Information given.
= Beginning of Section =

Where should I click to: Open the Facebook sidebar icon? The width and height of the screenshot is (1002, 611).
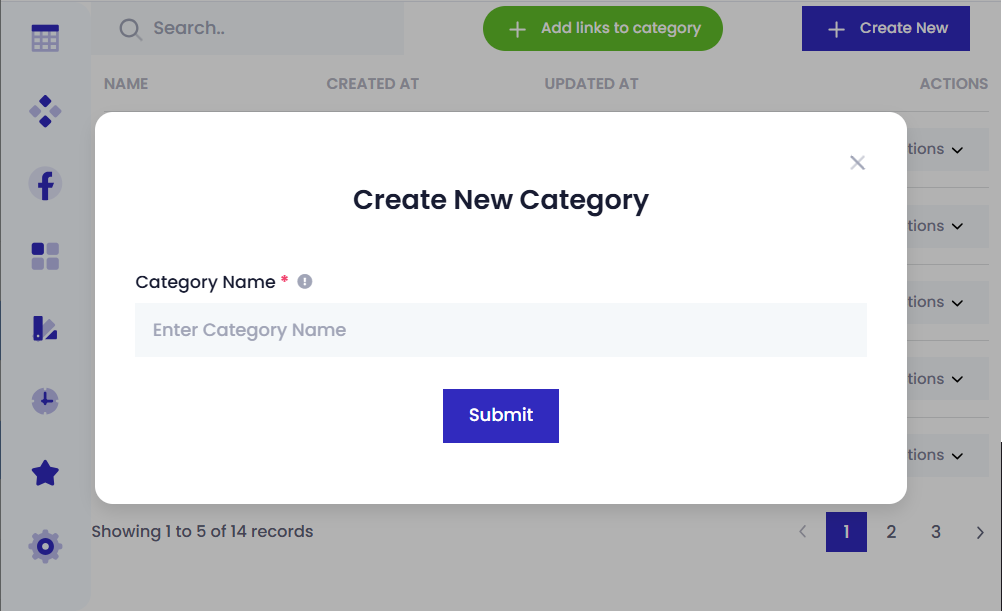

= End of Section =
= Beginning of Section =

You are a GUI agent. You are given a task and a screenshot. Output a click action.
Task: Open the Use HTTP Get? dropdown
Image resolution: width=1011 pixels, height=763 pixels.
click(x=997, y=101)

= End of Section =

The answer is every line in the data where the word "screenshot" appears.

Output of the exercise.
Where should I click to: Open the Facebook sidebar icon? The width and height of the screenshot is (1002, 611).
You are a GUI agent. You are given a task and a screenshot. Output a click action.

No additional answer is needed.